Credi che bisogna snazionalizzare la Storia, nel senso che essa, pur concependosi in nazioni, paesi, va oltre?

Oggi come oggi, non può aversi più una visione parcellare della Storia. La storia di un paese è la storia dell’umanità come si manifesta in quel dato contesto, mentre la storia dell’umanità è la storia di tutti i paesi. Non esistono, né possono esistere a mio modo di vedere, demarcazioni o limitazioni.

 

C’è differenza fra ricerca storica condotta in Italia e in altri paesi europei, in generale?

L’approccio è sicuramente diverso. In Italia noto molta frammentazione e, a volte, disattenzione. La ricerca storica, in Italia, mi sembra molto chiusa nelle Accademie dei saperi, non aperta ai fermenti che provengono dalla società civile. Altro vizio d’origine è che a scuola si fa pochissima ricerca e non si allenano i discenti all’amore della Storia, diversa da quella mnemonica e mandarinale.

 

Come si potrebbe attirare l’attenzione dei giovani verso la Storia?

Dedicandosi alla ricerca, più che alla didattica di maniera, stimolando lo studio in biblioteca, assegnando dei compiti di ricerca a gruppi di studio, sotto la guida dei docenti.

 

Un libro che consiglieresti, oggi, così, senza pensarci due volte?

Più che un libro, consiglierei un’enciclopedia, la Cambridge ad esempio. Vi è la storia dell’umanità. Certo è un po’ lunga da leggere, ma può essere consultata e filtrata attraverso altre letture, magari su argomenti specialistici o periodi storici.

 

 

 

 

Le altre interviste:

 

- Noi, la Storia e Marina Pierani.

- Noi, la Storia e Alessio Miglietta.

- Noi, la Storia e Paolo Ferrario

- Noi, la Storia e Davide Pozzi.

- Noi, la Storia e Michele Crismani (Luciano Comida).


10 Risposte to “Noi, la Storia e Ubaldo Riccobono: l’intervista”

  • annarita

    Interessante intervista. Congratulazioni. Non conoscevo il blog di Riccobono.
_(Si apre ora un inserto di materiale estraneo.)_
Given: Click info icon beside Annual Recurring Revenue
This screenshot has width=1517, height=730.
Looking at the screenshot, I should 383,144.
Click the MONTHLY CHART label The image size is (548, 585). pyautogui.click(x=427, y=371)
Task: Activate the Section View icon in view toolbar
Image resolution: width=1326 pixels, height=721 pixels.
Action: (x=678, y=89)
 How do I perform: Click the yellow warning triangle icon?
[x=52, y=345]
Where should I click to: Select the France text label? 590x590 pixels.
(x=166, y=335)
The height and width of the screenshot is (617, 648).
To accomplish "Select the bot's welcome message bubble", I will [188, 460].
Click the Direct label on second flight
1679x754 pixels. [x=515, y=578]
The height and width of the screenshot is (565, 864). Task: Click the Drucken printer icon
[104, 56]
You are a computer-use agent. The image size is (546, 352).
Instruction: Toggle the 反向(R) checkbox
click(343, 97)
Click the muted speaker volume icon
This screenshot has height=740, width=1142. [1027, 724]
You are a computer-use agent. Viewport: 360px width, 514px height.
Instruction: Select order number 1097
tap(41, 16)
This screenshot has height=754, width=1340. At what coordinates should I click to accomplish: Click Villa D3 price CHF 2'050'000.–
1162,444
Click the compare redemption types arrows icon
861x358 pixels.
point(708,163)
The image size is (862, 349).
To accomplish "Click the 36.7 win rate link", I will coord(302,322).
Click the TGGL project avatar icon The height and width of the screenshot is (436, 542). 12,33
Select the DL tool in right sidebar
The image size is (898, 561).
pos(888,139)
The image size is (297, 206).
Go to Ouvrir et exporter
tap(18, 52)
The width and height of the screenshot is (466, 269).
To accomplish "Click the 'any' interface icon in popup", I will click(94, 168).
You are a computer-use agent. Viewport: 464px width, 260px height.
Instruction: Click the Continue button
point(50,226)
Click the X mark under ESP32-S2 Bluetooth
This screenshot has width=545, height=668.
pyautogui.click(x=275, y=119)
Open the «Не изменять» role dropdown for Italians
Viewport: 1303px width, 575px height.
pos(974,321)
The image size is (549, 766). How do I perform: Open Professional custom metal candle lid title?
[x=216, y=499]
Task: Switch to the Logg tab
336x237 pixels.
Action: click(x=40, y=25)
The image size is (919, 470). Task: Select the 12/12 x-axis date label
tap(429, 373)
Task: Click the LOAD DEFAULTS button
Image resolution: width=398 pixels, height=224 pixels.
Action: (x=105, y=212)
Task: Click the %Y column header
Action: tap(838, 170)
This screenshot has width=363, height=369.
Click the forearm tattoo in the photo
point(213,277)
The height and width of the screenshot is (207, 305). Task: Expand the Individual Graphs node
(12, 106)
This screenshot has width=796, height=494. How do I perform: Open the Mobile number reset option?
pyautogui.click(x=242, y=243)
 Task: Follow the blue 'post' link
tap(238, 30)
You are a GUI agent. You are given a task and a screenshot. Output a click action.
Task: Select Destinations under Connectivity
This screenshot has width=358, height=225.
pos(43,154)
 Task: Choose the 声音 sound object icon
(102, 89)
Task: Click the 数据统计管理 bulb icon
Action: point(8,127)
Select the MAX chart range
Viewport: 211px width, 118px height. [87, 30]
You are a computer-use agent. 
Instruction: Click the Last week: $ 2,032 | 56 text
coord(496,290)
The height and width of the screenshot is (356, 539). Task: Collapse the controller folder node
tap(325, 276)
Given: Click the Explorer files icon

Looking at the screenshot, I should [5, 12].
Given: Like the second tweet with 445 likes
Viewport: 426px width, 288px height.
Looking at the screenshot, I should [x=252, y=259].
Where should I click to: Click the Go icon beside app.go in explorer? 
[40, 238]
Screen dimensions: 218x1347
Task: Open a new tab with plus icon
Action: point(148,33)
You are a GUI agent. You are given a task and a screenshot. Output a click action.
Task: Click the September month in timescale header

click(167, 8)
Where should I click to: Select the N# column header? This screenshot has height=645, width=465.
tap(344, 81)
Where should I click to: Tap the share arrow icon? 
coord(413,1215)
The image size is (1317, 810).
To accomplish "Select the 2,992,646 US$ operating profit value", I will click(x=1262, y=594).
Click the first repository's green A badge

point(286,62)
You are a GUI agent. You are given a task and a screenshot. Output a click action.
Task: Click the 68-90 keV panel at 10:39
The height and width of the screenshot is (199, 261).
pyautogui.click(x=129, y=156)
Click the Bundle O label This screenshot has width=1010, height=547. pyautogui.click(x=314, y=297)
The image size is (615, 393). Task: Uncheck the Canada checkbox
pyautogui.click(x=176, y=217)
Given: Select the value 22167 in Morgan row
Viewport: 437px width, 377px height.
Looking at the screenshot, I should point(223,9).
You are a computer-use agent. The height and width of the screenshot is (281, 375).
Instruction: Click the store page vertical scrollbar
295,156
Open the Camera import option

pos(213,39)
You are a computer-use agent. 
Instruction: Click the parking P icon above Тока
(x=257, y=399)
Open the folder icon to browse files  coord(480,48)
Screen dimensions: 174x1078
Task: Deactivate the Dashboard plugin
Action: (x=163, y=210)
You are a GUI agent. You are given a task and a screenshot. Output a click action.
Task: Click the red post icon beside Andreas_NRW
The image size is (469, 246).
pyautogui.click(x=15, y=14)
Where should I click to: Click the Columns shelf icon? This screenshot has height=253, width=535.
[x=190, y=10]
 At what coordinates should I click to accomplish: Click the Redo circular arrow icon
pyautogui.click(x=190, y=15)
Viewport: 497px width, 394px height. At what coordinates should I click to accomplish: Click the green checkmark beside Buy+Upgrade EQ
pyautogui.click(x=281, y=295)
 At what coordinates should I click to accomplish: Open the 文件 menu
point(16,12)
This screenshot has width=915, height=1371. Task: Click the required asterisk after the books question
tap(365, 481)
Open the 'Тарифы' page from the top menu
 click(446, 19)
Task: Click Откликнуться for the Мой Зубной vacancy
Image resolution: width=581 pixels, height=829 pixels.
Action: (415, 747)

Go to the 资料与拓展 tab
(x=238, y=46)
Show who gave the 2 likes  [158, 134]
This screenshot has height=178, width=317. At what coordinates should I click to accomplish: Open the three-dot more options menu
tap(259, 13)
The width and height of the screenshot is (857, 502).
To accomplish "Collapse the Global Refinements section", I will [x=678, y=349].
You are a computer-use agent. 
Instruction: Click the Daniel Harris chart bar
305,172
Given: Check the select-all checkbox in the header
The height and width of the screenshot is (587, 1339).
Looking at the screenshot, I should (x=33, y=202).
Grazie alla tua segnalazione, lo visiterò con calma.

    Ciao
    annarita:)

  • Artemisia

    Ciao Rino, ti segnalo l’interessante puntata della trasmissione di Corradio Augias del 2 gennaio “L’uso politico della storia” con la professoressa Marina Caffiero:
    http://www.rai.tv/mpplaymedia/0,,RaiTre-Lestorie%5E17%5E169414,00.html
    Penso che ti piacera’.

    Se ci sei domenica per Galileo, fammi uno squillo.
    Ciao,
    Artemisia

  • babilonia61

    Annarita: grazie, vale la pena dare un’occhiata al blog di Ubaldo, è davvero interessante. Una buona serata.
    Artemisia: stasera vado ad ascoltare, grazie per la segnalazione sempre ben accettata. Salvo complicazioni ultima ora, domenica ci sarò. Un abbraccio.

  • polser

    grazie a riccobono e a te.

  • marina

    E’ stata una bella sorpresa e un regalo incontrare qui Ubaldo Riccobono. Io passo ogni tanto sul suo blog e resto sempre muta a leggere.
    L’intervista non poteva che essere interessante come è.
    grazie, marina

  • babilonia61

    Polser: grazie. Felice serata.
    Dona: un abbraccio serale.
    Marina: è vero, il blog di Ubaldo è un luogo davvero ricco di spunti e cultura. Buon fine settimana.

  • Ubaldo Riccobono

    Ringrazio pubblicamente Rino per la sua amicizia e stima. Mi sono sentito onorato per aver avuto la possibilità di rispondere alle sue domande, partecipando al dibattito storico che conduce con intelligenza, lungimiranza e vivacità. Offre spunti e argomenti sempre stimolanti. Confesso che non poche volte i suoi post sono risultati illuminanti, come preziosi suggerimenti, per la mia attività di scrittore. Mi scuso con lui per il ritardo, dovuto a problemi di connessione, ad impegni ravvicinati, che non mi hanno consentito di dedicarmi al suo blog come avrebbe meritato. Ringrazio Annarita, Artemisia, Dona, Polser, Marina, persone di spessore e cultura e auguro a tutti un 2009 culturalmente proficuo e sereno per le loro famiglie.

    U.
    Amici di Pirandello, Sciascia, Empedocle.

  • babilonia61

    Ubaldo: il piacere è tutto mio avere te, oltre che stimato amico, anche profondo cultore di letteratura e storia, in codeste pagine; ne sono lusingato. Approfitto ancora una volta per ringraziarti. A presto. Una buona settimana.